What to work on:
Return exactly, please, the line that contains "The image size is (587, 416)." and every line after it through the end of the material that follows, leaving pictures aside.
(Task inputs Opens)
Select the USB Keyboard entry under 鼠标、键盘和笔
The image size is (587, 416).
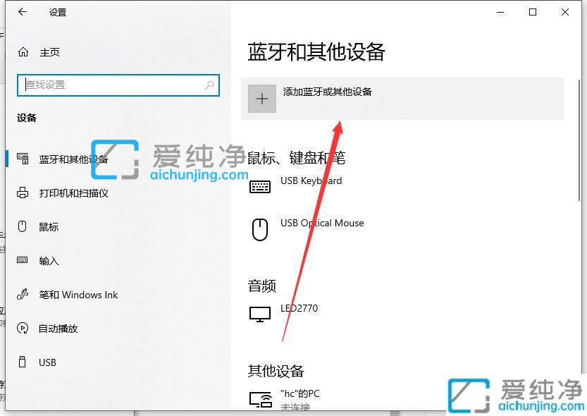pyautogui.click(x=311, y=181)
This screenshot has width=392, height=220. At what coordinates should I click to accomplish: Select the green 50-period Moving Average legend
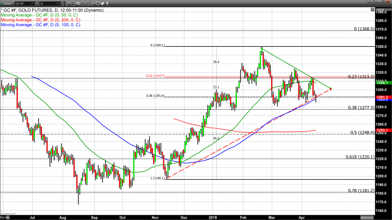point(40,15)
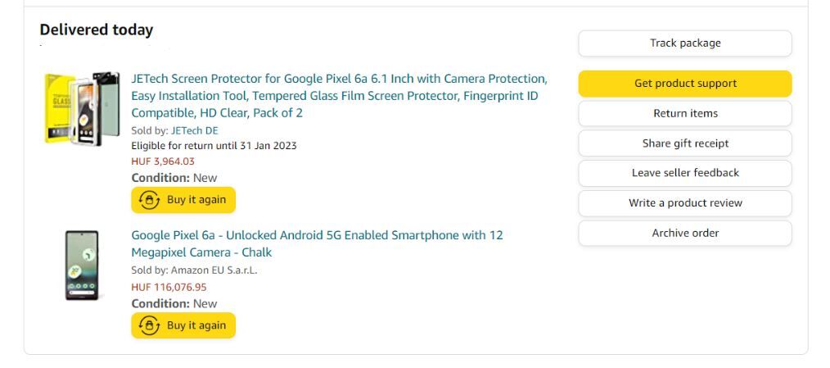Visit the JETech DE seller page
Image resolution: width=830 pixels, height=368 pixels.
[x=195, y=131]
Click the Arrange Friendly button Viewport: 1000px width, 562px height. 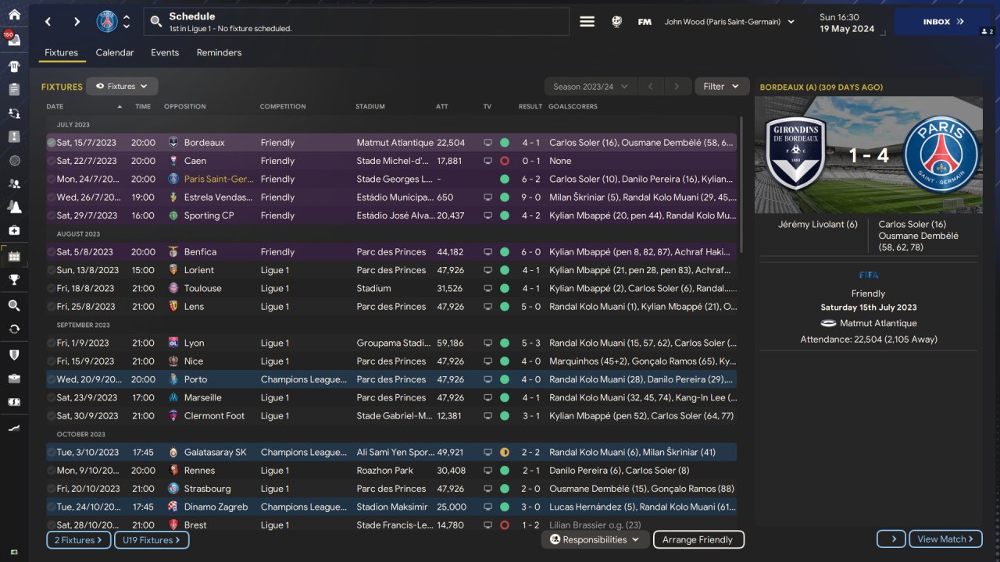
(Task inputs Closes)
Answer section:
The image size is (587, 416).
pyautogui.click(x=311, y=181)
This screenshot has width=392, height=220. At what coordinates should I click to accomplish: Select the green 50-period Moving Average legend
point(40,15)
Visit the JETech DE seller page
Image resolution: width=830 pixels, height=368 pixels.
[x=195, y=131]
Click the Arrange Friendly button Viewport: 1000px width, 562px height. 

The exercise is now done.